Typhoon Helen floods. (Photo: YouTube/lancerpntgrd)
Deeper losses for fish farmers due to strong storms
Tuesday, August 21, 2012, 03:20 (GMT + 9)
More fish cage and fishpond operators in the Philippines’s Ilocos Region have been affected by the last two typhoons and the monsoon rains as heavy flooding caused by Typhoon Helen struck last week. Preliminary reports indicated that the losses in terms of losses in bangos and tilapia stocks amounted to some PHP 780,000 (USD 18,400) and damages to facilities was pegged at PHP 26,000 (USD 613.2).

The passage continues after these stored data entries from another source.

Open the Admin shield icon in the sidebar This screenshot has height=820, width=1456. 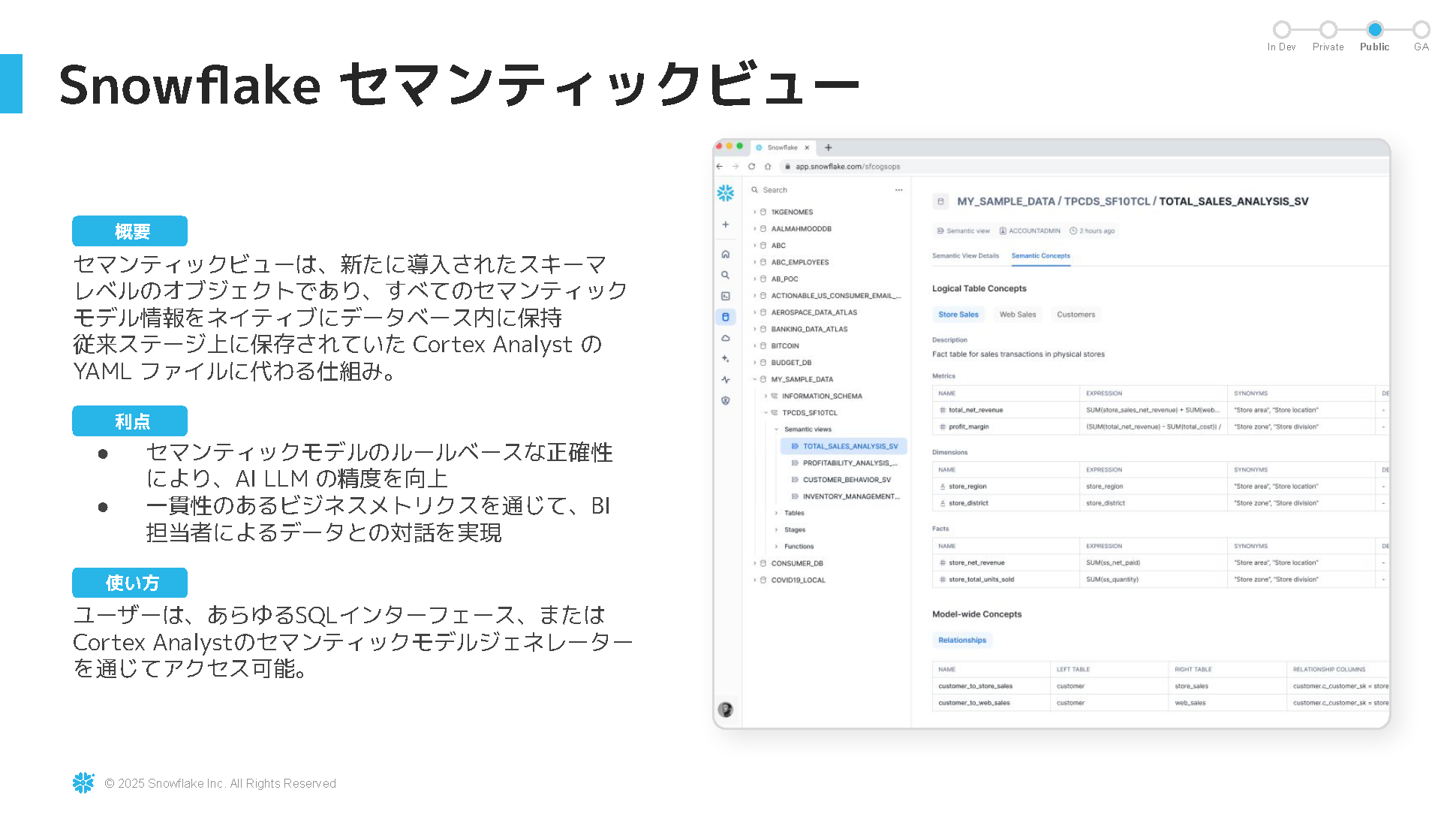(x=725, y=401)
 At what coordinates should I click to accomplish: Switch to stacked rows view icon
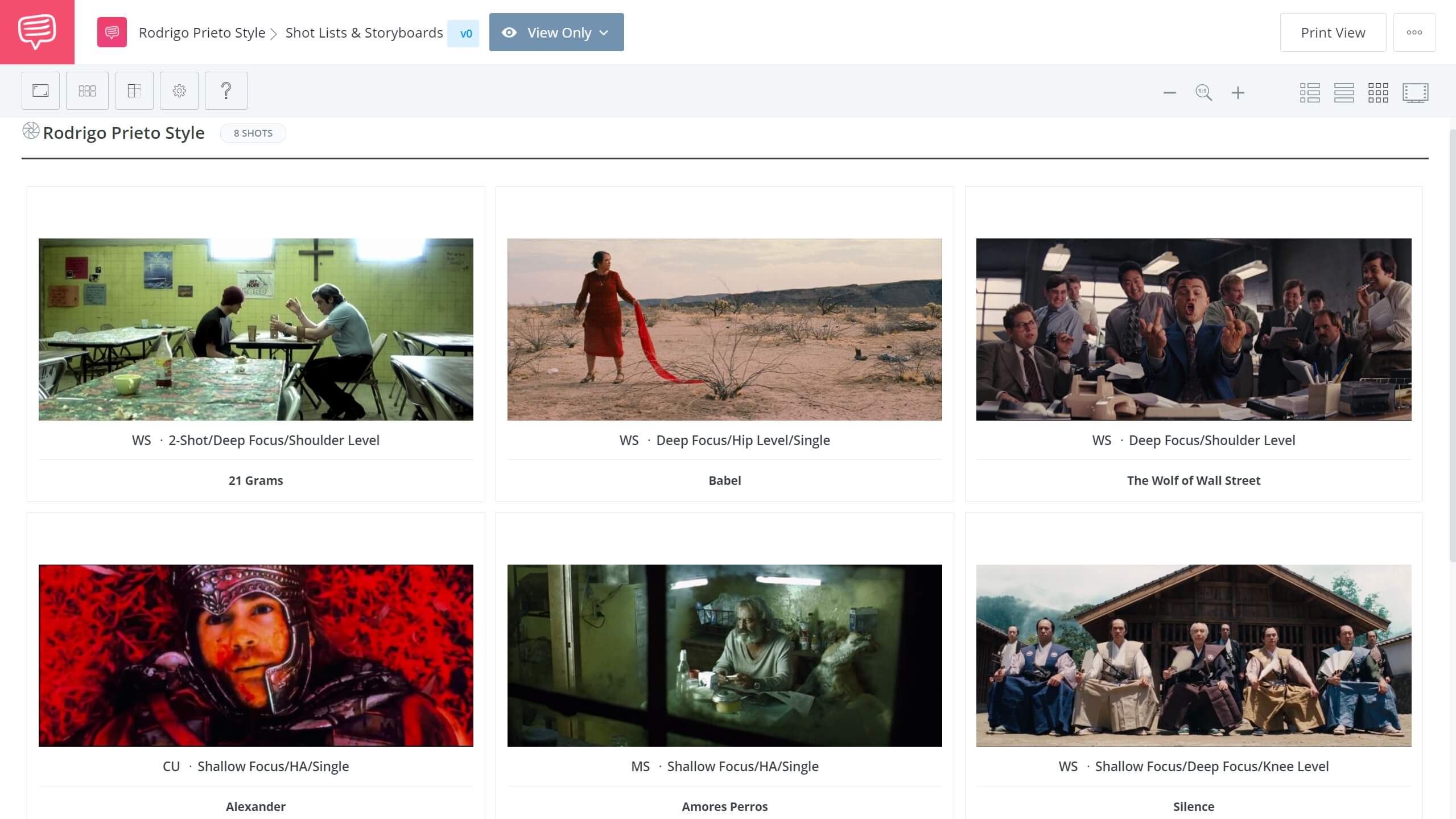point(1343,93)
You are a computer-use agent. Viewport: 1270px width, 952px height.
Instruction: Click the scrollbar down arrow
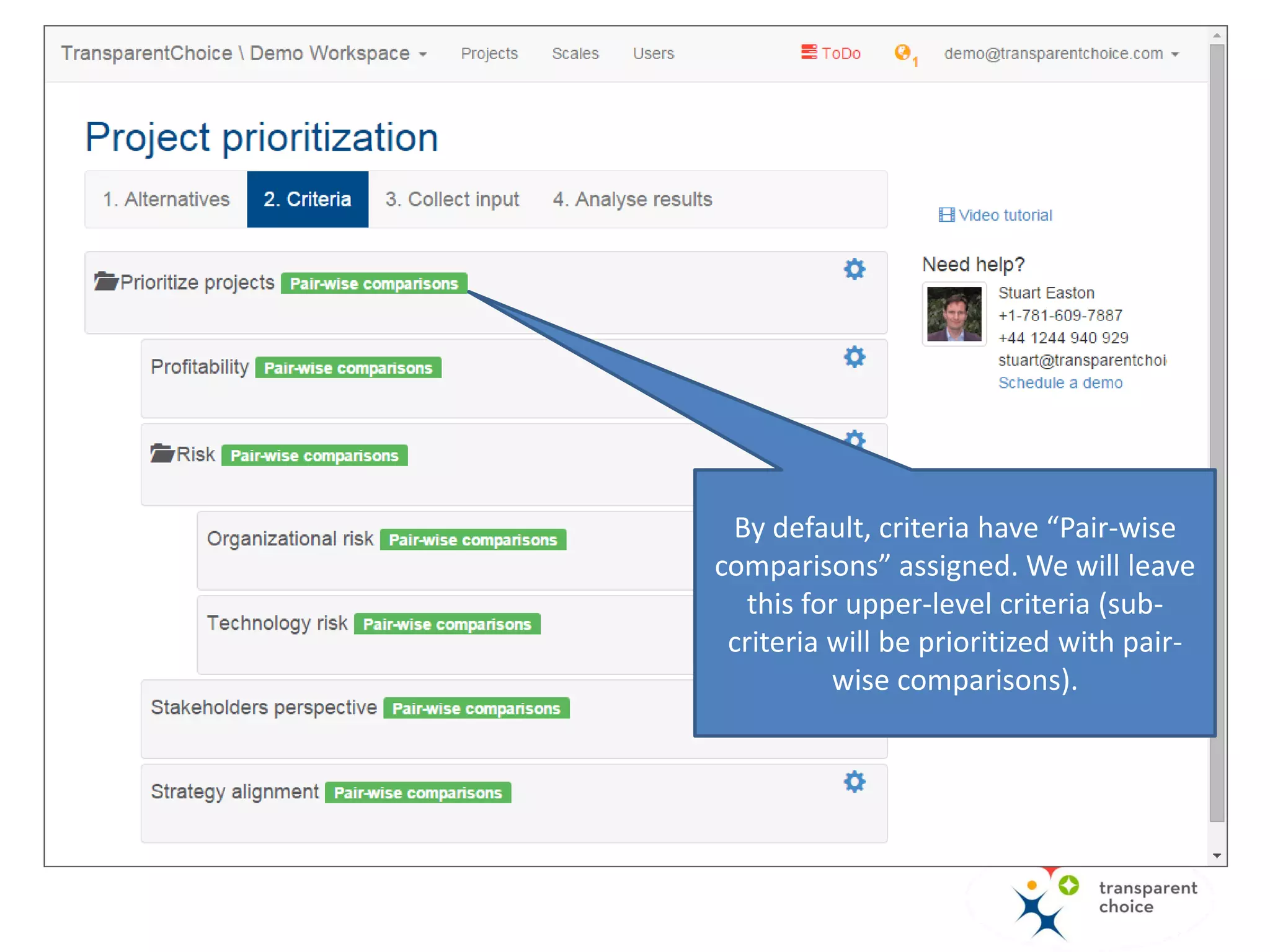point(1217,856)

Bureau of Fisheries and Aquatic Resources (BFAR) Region 1 director Nestor Domenden reported that at least 113 fish operators were hit: 102 in Pinili, Ilocos Norte and 11 in Magsingal, Ilocos Sur and Santo Tomas in La Union. Fingerlings escaped from the fish cages and there were damaged dikes and 7.5 tonnes of marketable sized tilapia were lost.
Previously, the damages to fish cage and farm operators caused by the succession of typhoons Ferdie and Gener followed by the heavy monsoon rains already totalled about PHP 584 million (USD 13.8 million) in losses, according to BFAR. Of this amount, 96 per cent or PHP 562.3 million (USD 13.3 million) comes from losses in terms of cost of inputs such as feeds and market value of fish.
Further, at least 7,981 fish pond and fish cage operators from regions 1, 2, 3, 4A and the Cordillera Administrative Region have suffered as a result of the storms and floods.
Region 3 remains the hardest hit with 8,827 ha or 21 per cent of the total production areas affected. Fish damages in terms of cost of inputs and farm gate price were estimated at PHP 507 million (USD 11.96 million) and damages to facilities at PHP 12.7 million (USD 299,528); the number of operators affected is 6,225 or 78 per cent of the total for all regions.
BFAR Director Asis G Perez had instructed all hatcheries operated by the bureau’s regional offices not affected by the typhoons to keep bangus and tilapia fry in stock for distribution to affected fish operators once volatile weather conditions subside.
Perez assured that the supply of bangus and tilapia remains stable at the National Capital Region. Most of these fish are sourced from the fish cages in Taal Lake, where there have been no fish kills this year thanks to proper resource management by all stakeholders.
The industry has seen negative growth for 7 consecutive quarters, as a regional fishing ban to protect overfished tuna in the Pacific Ocean led to a 3.33 per cent drop in output during the first six months of the year, said Perez. The industry was looking forward to positive growth now that the ban has been lifted, but the latest losses could continue to hamper production, Rappler.com reports.